The Amended Complaint alleges that the tortious acts of the defendants, some acting as corporate fiduciaries, were undertaken and performed intentionally and secretly, with wanton disregard for the rights of a venerable New York charitable institution that has devoted itself to providing medical care for the poor and uninsured citizens of New York, and at a time when the hospital was in the midst of a major financial crisis and could ill afford to pay millions of dollars for financial advisory services that is now alleged to have been worthless as well as harmful. If these allegations prove true, the trier of fact could well conclude that punitive damages are warranted.

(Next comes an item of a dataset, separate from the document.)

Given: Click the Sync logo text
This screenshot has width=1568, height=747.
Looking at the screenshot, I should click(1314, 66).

(13) Plaintiff's Corporate Status and Security For Costs Pursuant to CPLR 8501
Defendants rightly point out that, in the entire 77-page Amended Complaint, plaintiff fails to include any party allegations describing itself as a limited liability company, pursuant to CPLR 3015(b), and that it may not be able to maintain this action if it is an unregistered foreign company doing business in New York. See NY Limited Liability Company Law § 808(a). In opposition to the motion, plaintiff has submitted documentary proof that it is a Maryland limited liability company, in good standing in that state, and that, on May 1, 2008, it received a certificate of authority to do business in New York. Thus, plaintiff has cured what is a non-jurisdiction defect by obtaining the requisite authority to maintain this lawsuit. Tri-Terminal Corp. v CITC Indus., Inc., 78 AD2d 609 (1st Dept 1980) (interpreting BCL 1312, the analogous door-closing statute for foreign corporations).

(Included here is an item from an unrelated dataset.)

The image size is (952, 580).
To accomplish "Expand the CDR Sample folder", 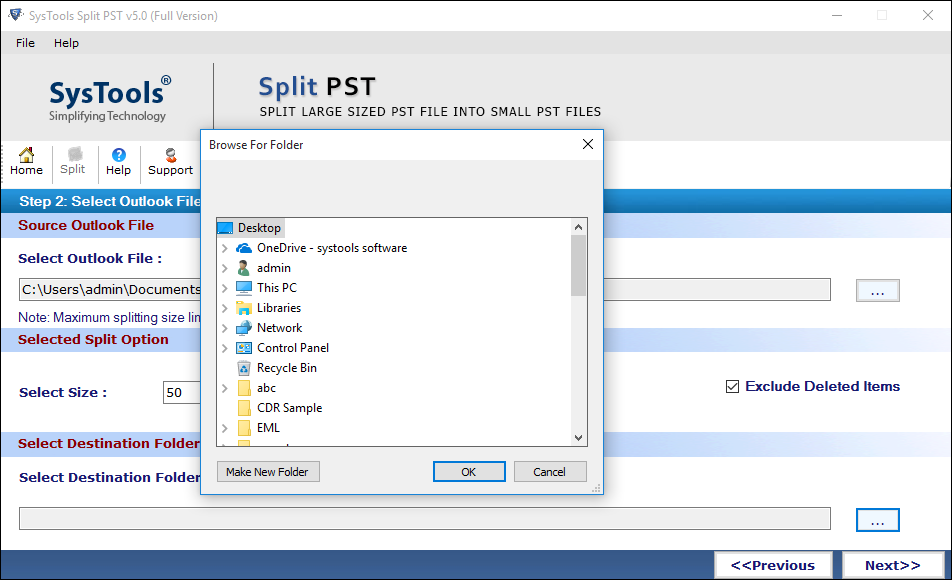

Defendants also ask the court to order plaintiff to post a $20,000 bond pursuant to both subsections of CPLR 8501. Although the posting of a bond as security for costs is no longer mandated by plaintiff's status as an unlicensed foreign company pursuant to CPLR 8501 (a), the court still has discretion to order the posting of a bond, pursuant to CPLR 8501 (b) due to plaintiff's status as a "trustee for the benefit of creditors. I find that a bond in this amount is appropriate, because the Amended Complaint raises numerous and complex claims against the defendants and the document discovery to date has been quite voluminous and the electronic discovery contemplated by the parties is estimated to be very expensive. The prevailing party may be able to recover some or all of these duplication costs and computer forensic fees as taxable disbursements at the conclusion of this case.For the foregoing reasons, it is hereby
ORDERED that defendants' motion to dismiss the Amended Complaint is granted with respect to the second cause of action as against Speltz Weis LLC, and the third, eighth, thirteenth, seventeenth and twentieth causes of action, which are hereby dismissed, and the motion is denied in all other respects; and it is further
ORDERED that defendants shall serve and file an answer to the Amended Complaint within twenty (20) days of service of a copy of this order with notice of entry; and it is further
ORDERED that plaintiff Gray Associates, LLC shall, within ten (10) days of service of a copy of this order with notice of entry, either (1) pay into the Court the sum of $20,000 to be applied to the payment of statutory costs and allowable disbursements, if any, awarded against the plaintiff in this action, or (2) at its election, file with the Clerk of the
Court an undertaking with sufficient surety in a like amount to be applied to the payment of statutory costs and allowable disbursements, if any, awarded against the plaintiff in this action.